• TASK ITEM: Go through the data below. Pull out every line that has the word "named".
◆ ◆ ◆
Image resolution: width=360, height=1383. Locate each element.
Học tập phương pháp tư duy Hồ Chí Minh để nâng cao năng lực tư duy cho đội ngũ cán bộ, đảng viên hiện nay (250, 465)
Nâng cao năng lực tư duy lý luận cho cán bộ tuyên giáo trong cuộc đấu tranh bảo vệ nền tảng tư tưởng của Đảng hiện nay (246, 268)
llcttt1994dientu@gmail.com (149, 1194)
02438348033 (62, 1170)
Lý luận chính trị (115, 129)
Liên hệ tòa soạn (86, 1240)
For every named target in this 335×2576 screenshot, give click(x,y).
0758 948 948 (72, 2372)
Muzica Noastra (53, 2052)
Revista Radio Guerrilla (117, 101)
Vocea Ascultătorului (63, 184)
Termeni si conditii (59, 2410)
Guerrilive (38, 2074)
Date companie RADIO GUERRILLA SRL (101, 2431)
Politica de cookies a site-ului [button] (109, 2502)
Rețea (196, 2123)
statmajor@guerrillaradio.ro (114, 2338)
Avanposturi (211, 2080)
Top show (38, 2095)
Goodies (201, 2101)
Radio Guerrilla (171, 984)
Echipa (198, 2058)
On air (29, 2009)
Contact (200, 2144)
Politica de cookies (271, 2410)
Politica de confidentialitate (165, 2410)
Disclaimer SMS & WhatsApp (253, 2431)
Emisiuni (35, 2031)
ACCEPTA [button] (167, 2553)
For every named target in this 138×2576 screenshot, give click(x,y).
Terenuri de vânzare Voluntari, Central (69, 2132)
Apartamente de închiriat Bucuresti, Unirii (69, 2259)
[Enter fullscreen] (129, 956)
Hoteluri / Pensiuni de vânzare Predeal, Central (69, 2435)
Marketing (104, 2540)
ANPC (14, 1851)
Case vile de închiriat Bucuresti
◆ ◆ ◆
• ANSWER TO THIS TASK:
For every named target in this 335×2576 screenshot, give click(x,y).
For every named target in this 138×2576 screenshot, give click(x,y).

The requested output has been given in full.